Activity =>
Across all the entries below, count each line that holds "will" and report the figure only.

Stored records
:::
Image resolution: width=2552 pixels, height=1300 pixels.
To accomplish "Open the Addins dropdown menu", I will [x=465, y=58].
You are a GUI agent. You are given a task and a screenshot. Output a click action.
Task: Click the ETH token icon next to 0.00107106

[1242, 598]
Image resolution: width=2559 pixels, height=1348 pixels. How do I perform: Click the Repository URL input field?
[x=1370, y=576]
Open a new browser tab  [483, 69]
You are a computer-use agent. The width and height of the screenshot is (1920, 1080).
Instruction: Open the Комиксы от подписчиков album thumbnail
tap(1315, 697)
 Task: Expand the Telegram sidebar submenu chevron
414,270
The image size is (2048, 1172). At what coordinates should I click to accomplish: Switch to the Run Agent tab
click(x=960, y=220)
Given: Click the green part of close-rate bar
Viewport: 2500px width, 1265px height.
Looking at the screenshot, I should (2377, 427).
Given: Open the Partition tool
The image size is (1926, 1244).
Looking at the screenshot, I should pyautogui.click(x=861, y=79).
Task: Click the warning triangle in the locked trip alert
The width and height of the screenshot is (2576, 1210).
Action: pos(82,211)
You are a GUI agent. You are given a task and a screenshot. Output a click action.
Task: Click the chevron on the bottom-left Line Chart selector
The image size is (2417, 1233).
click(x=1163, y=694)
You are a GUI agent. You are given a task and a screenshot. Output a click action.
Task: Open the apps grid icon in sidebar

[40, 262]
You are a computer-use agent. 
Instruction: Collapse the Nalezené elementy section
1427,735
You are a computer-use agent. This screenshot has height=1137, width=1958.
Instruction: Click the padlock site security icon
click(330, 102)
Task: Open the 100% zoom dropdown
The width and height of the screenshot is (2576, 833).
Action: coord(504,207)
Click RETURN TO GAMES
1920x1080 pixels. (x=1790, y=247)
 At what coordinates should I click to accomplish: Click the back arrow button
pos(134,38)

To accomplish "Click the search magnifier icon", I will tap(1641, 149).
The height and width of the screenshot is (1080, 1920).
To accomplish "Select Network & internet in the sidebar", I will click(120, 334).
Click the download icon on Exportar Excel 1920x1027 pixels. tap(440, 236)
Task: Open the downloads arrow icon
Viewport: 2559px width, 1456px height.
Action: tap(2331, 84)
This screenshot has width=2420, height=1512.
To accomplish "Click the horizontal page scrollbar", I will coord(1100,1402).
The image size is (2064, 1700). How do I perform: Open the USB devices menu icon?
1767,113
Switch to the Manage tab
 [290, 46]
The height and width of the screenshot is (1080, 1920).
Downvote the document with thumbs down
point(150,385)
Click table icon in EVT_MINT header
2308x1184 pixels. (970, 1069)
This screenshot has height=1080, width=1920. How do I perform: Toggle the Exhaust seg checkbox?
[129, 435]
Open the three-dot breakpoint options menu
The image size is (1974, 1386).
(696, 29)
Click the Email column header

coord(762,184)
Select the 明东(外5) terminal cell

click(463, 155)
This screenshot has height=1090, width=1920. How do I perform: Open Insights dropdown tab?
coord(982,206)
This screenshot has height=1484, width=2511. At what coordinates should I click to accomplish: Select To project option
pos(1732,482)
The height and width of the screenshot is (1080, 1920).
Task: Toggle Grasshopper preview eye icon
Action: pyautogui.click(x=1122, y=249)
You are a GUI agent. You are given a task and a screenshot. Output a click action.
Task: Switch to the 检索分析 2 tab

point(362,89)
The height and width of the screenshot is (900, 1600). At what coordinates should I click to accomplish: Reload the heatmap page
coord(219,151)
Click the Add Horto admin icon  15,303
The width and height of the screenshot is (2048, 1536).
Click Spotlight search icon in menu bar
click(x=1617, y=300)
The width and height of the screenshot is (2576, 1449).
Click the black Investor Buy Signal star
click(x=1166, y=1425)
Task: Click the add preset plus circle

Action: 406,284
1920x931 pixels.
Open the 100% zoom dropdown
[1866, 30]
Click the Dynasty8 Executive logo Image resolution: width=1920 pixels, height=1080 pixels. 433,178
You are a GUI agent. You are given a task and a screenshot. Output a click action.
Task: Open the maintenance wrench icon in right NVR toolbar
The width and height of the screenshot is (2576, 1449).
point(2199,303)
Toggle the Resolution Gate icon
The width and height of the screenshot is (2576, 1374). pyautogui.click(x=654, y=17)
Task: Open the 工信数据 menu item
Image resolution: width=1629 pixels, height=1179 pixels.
:::
Output for this exercise =>
4